_TASK DESCRIPTION_
If a line of the data below holds the string "computer", copy it.

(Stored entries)

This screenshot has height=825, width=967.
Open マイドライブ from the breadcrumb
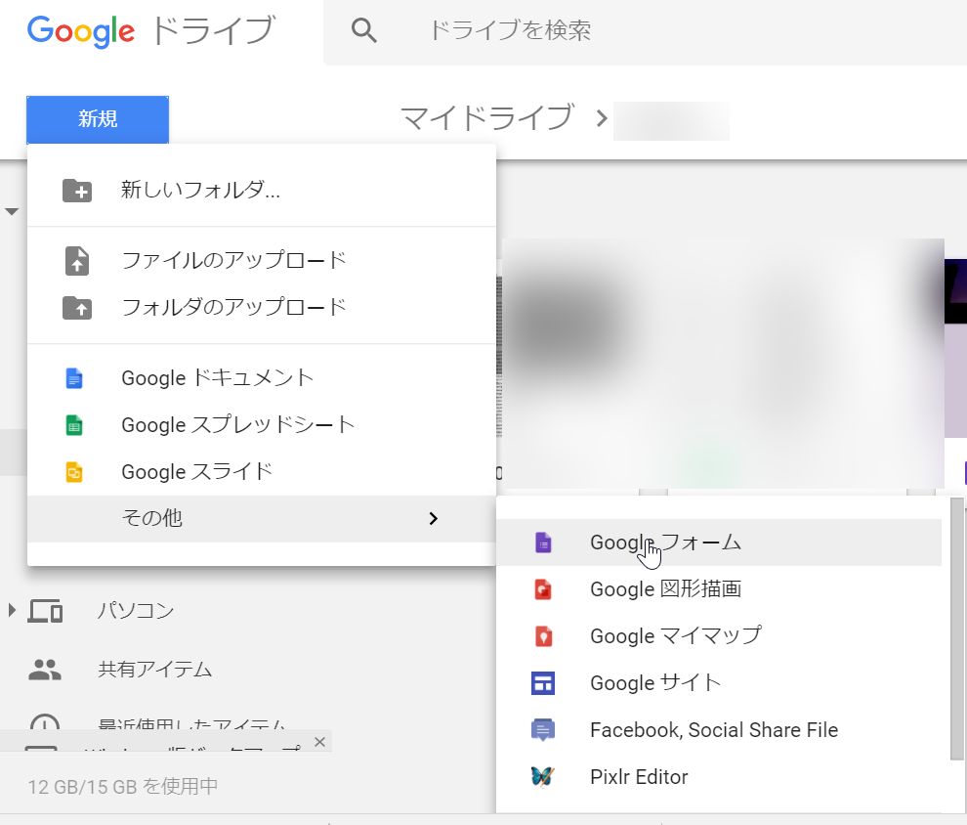pyautogui.click(x=486, y=117)
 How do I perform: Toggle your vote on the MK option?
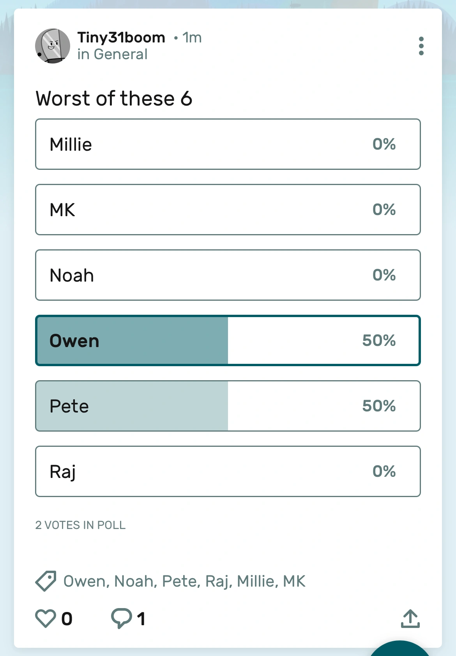coord(228,210)
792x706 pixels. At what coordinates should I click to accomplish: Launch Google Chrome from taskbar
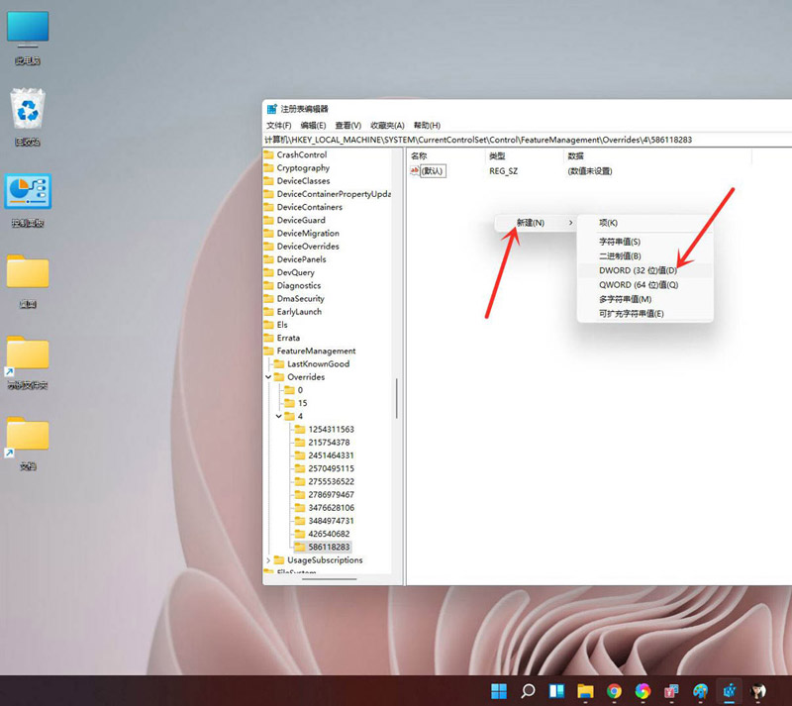pyautogui.click(x=616, y=690)
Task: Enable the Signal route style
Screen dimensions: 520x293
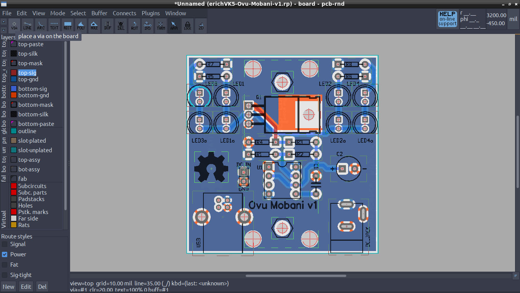Action: (5, 244)
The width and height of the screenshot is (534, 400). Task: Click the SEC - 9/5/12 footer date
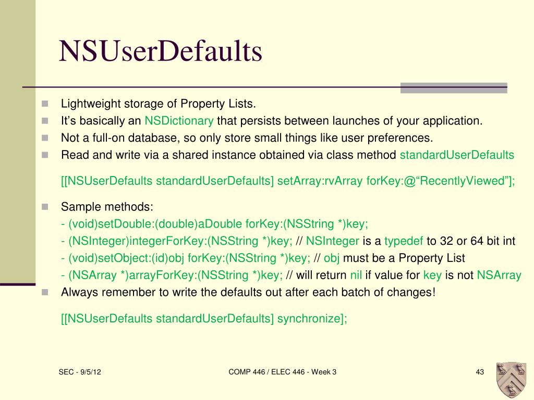[x=80, y=372]
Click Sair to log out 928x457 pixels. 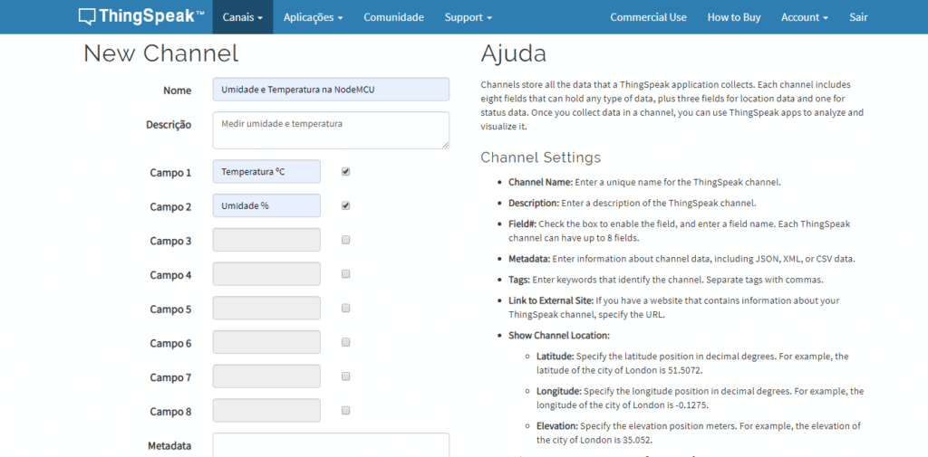[858, 17]
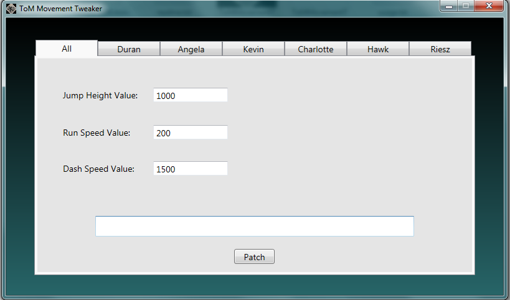Viewport: 510px width, 300px height.
Task: Minimize the ToM Movement Tweaker window
Action: click(450, 6)
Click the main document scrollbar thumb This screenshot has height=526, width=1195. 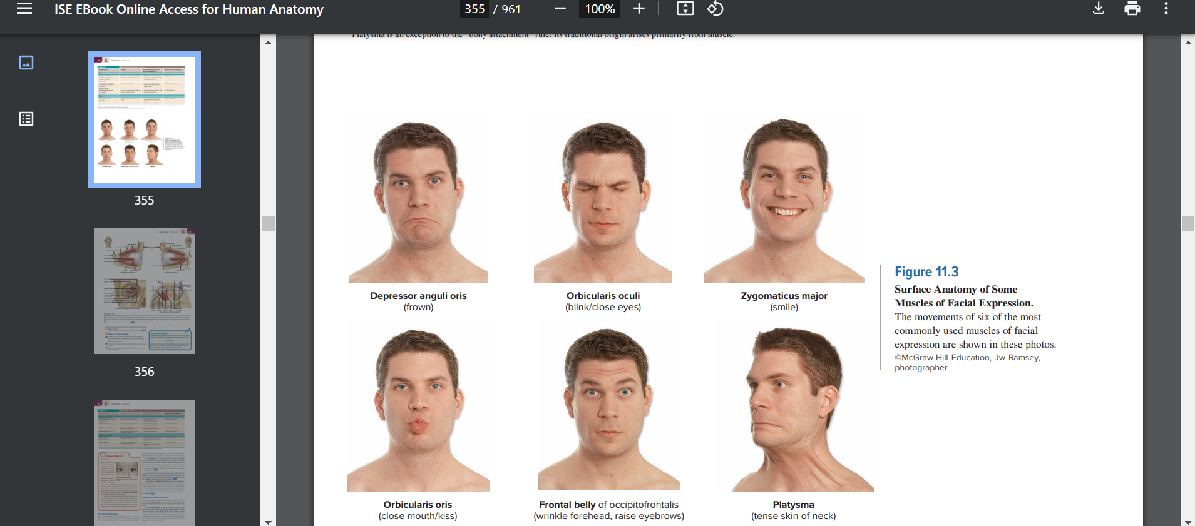tap(1187, 223)
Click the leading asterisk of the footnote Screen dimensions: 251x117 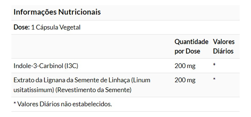(x=15, y=103)
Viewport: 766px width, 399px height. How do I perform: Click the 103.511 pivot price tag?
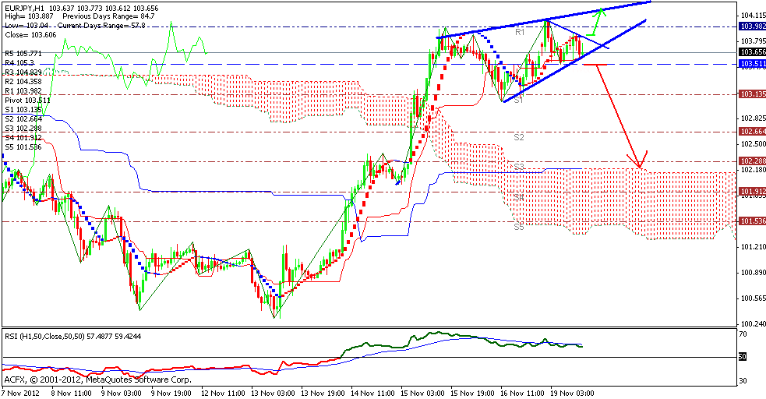[x=750, y=63]
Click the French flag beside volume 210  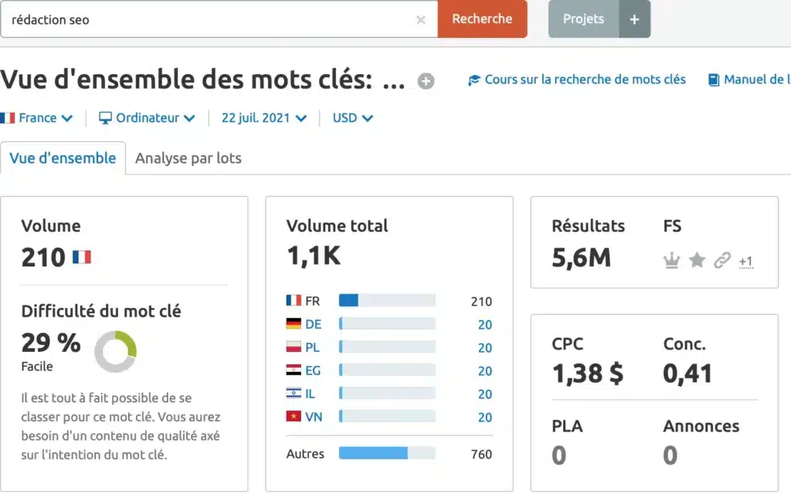click(x=81, y=257)
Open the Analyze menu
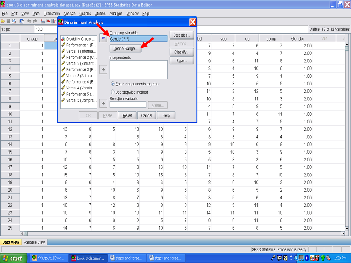The width and height of the screenshot is (351, 263). pyautogui.click(x=69, y=14)
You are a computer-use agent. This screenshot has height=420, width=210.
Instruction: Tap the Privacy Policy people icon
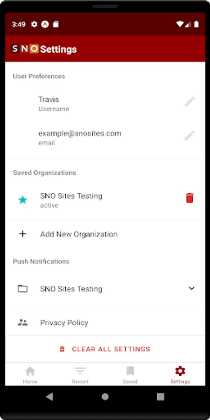(23, 322)

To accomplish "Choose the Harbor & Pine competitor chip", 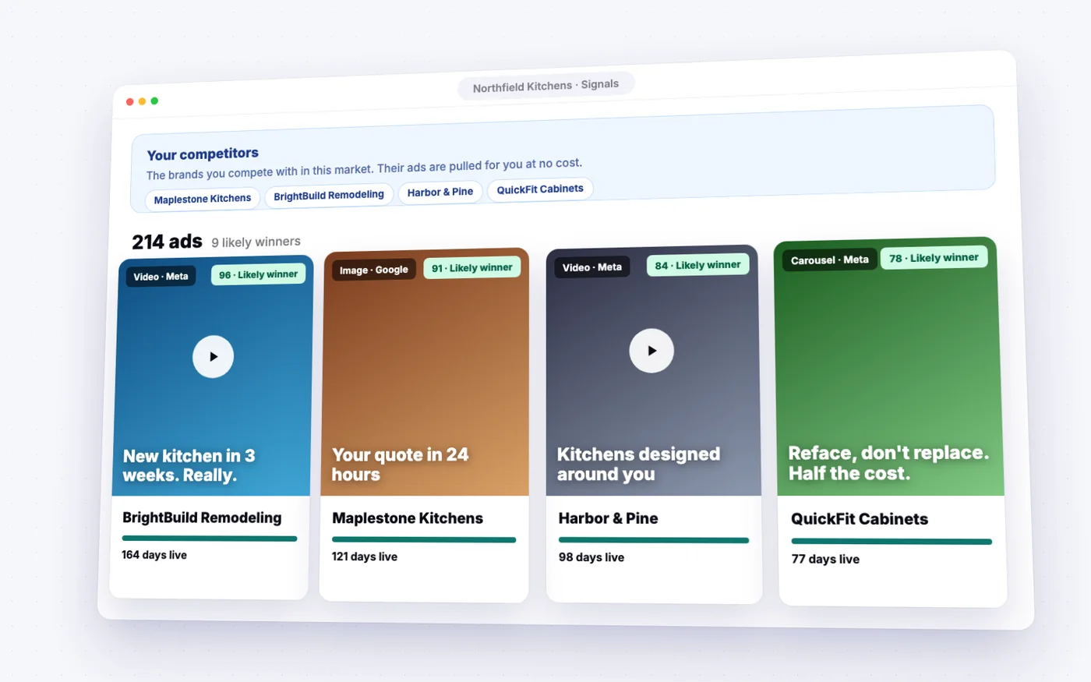I will (440, 192).
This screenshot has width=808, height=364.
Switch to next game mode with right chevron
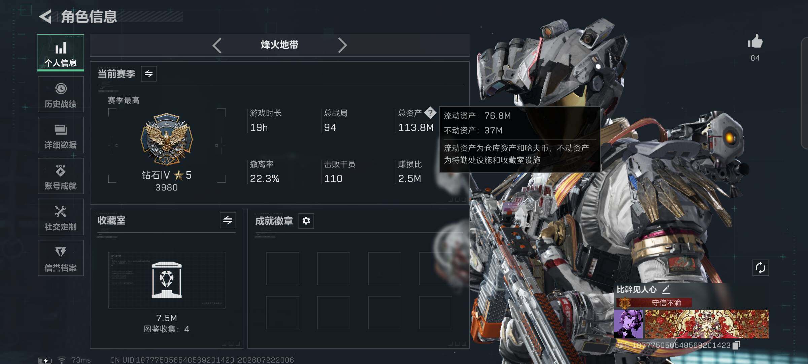tap(342, 45)
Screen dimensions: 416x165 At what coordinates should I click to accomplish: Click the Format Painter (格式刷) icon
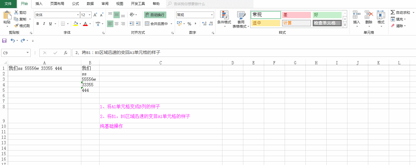[x=16, y=26]
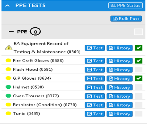Click the PPE count badge showing 8
This screenshot has width=147, height=124.
(x=35, y=31)
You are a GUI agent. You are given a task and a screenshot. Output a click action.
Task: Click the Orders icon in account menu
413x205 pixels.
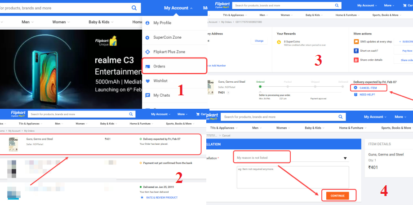148,67
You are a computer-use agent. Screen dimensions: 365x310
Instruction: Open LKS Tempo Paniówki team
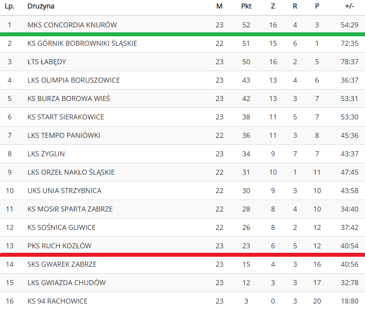[64, 135]
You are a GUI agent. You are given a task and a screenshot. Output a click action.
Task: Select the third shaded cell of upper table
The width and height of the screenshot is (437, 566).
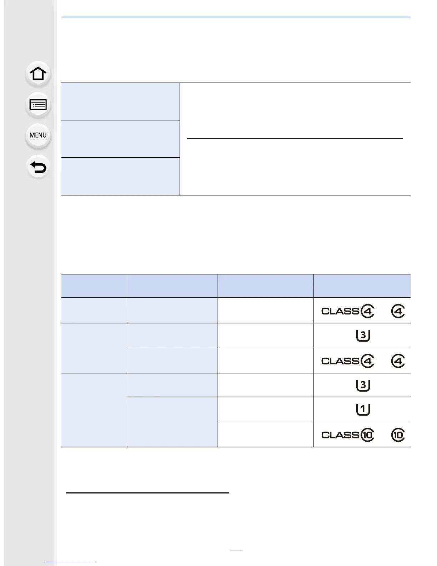(x=120, y=176)
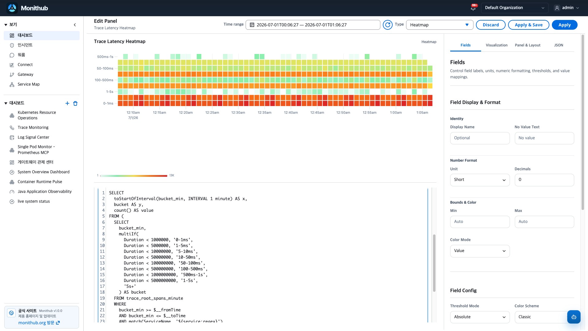The image size is (588, 331).
Task: Add a new dashboard with plus icon
Action: click(x=67, y=103)
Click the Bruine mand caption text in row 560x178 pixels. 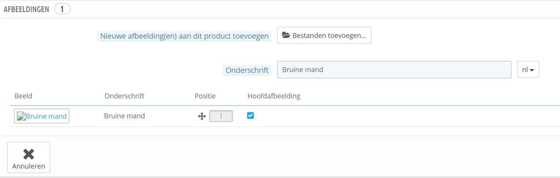124,116
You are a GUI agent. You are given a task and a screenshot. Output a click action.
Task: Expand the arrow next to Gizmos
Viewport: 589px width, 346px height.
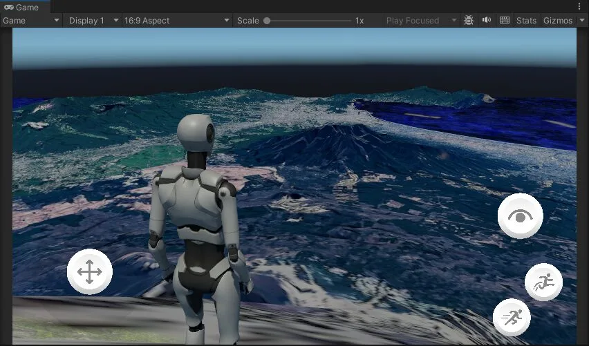580,21
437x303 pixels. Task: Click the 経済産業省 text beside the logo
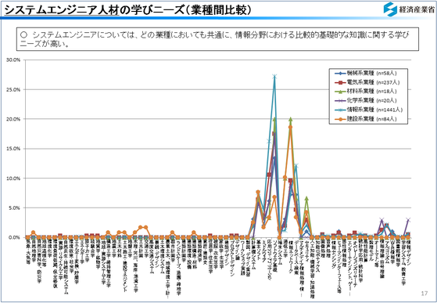pyautogui.click(x=417, y=9)
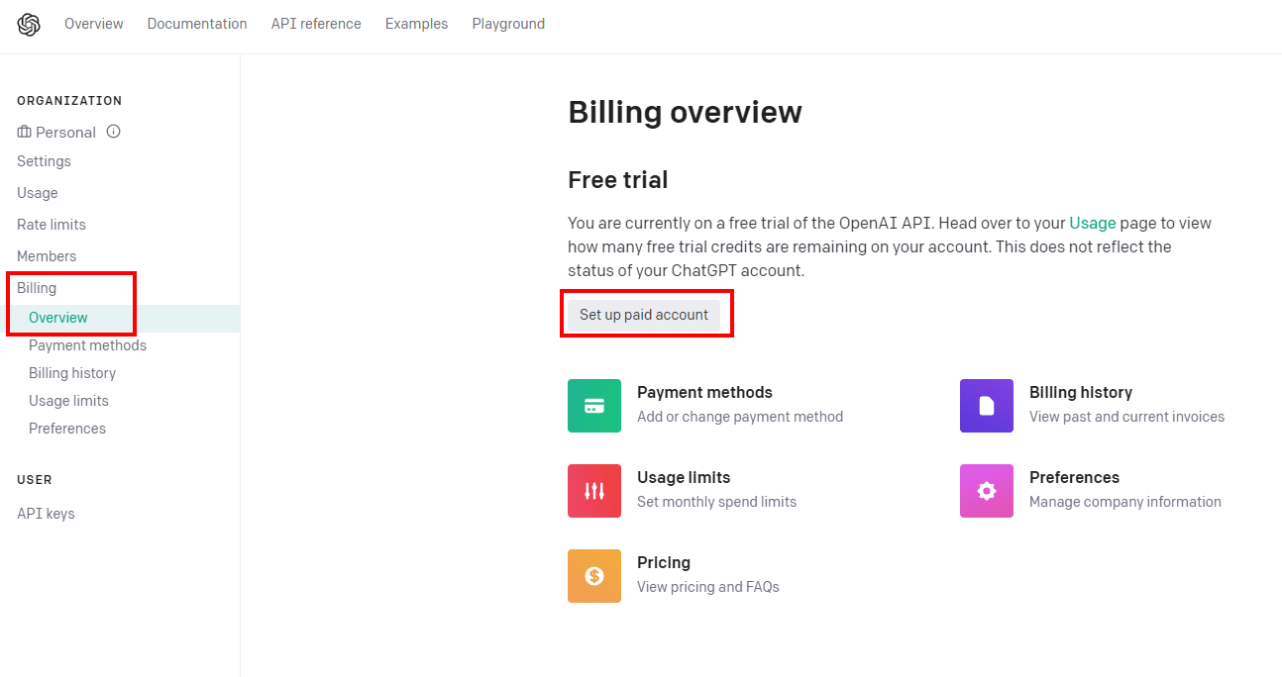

_SOLUTION TO THIS EXERCISE_
You are a computer-use agent. This screenshot has height=420, width=210.
You are a computer-use agent. Screen dimensions: 365x310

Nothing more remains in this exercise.